What to do.
Output the entries from the line with "Where should I click to: Click Relaunch" through the end of the entries, copying those lines exactly as they appear, with both ends included.

Dataset entries
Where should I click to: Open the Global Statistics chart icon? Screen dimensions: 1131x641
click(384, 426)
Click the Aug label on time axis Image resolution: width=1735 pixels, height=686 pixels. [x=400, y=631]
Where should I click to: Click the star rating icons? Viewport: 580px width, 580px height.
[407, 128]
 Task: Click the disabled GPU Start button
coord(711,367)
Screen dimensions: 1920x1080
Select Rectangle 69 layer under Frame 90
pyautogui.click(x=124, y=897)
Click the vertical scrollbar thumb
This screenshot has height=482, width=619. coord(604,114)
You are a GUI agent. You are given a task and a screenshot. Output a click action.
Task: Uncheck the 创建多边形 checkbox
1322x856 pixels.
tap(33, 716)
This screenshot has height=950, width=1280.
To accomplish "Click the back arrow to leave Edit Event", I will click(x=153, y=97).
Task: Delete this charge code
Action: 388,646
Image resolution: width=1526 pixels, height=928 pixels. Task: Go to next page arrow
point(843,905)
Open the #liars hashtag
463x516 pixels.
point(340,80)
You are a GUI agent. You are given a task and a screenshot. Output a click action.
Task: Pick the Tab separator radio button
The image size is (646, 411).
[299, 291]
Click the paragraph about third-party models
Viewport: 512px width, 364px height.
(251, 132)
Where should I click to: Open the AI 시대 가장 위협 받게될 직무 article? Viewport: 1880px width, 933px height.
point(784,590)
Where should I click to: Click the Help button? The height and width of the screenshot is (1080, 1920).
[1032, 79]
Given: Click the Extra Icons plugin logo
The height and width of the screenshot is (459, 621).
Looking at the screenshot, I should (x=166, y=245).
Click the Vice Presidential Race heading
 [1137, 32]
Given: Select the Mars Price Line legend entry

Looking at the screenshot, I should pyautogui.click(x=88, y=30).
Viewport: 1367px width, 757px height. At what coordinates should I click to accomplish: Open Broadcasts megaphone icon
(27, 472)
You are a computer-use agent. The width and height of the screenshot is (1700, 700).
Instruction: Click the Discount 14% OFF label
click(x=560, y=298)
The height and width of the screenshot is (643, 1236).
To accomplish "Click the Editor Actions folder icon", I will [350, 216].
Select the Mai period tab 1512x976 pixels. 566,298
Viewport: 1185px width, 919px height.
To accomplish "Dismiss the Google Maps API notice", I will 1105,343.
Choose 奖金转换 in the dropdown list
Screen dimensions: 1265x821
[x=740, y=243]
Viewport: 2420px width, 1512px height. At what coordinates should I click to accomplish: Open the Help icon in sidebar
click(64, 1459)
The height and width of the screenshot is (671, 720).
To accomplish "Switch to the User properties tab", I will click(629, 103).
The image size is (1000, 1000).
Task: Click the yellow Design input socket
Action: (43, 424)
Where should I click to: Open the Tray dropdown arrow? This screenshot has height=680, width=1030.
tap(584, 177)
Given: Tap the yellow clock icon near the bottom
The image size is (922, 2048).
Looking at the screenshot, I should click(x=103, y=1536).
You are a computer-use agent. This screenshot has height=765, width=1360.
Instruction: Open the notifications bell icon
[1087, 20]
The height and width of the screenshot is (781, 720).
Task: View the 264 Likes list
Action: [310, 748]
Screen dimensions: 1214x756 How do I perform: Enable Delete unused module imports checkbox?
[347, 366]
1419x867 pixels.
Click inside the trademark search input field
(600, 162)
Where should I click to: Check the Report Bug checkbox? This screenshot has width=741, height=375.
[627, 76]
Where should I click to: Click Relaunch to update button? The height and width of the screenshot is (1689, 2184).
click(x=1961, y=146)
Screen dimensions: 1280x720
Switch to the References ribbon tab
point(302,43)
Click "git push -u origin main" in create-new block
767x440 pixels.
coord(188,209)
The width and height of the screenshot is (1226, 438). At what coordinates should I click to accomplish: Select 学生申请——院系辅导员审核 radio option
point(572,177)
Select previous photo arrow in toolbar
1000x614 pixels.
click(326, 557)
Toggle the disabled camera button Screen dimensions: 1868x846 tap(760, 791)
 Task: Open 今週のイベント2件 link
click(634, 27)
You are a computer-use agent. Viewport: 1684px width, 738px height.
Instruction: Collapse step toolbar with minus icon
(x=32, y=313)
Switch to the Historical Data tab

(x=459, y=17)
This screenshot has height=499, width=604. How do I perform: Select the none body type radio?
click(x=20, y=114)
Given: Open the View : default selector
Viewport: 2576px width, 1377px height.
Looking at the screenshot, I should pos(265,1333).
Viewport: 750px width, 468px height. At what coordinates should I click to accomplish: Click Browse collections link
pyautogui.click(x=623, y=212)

The answer.
Where should I click to: Click Relaunch to update button? The height and width of the screenshot is (1689, 2184).
click(x=1961, y=146)
Screen dimensions: 1280x720
Switch to the References ribbon tab
point(302,43)
Click "git push -u origin main" in create-new block
767x440 pixels.
coord(188,209)
The width and height of the screenshot is (1226, 438). At what coordinates should I click to accomplish: Select 学生申请——院系辅导员审核 radio option
point(572,177)
Select previous photo arrow in toolbar
1000x614 pixels.
click(326, 557)
Toggle the disabled camera button Screen dimensions: 1868x846 tap(760, 791)
 Task: Open 今週のイベント2件 link
click(634, 27)
You are a computer-use agent. Viewport: 1684px width, 738px height.
Instruction: Collapse step toolbar with minus icon
(x=32, y=313)
Switch to the Historical Data tab

(x=459, y=17)
This screenshot has height=499, width=604. How do I perform: Select the none body type radio?
click(x=20, y=114)
Given: Open the View : default selector
Viewport: 2576px width, 1377px height.
Looking at the screenshot, I should pos(265,1333).
Viewport: 750px width, 468px height. At what coordinates should I click to accomplish: Click Browse collections link
pyautogui.click(x=623, y=212)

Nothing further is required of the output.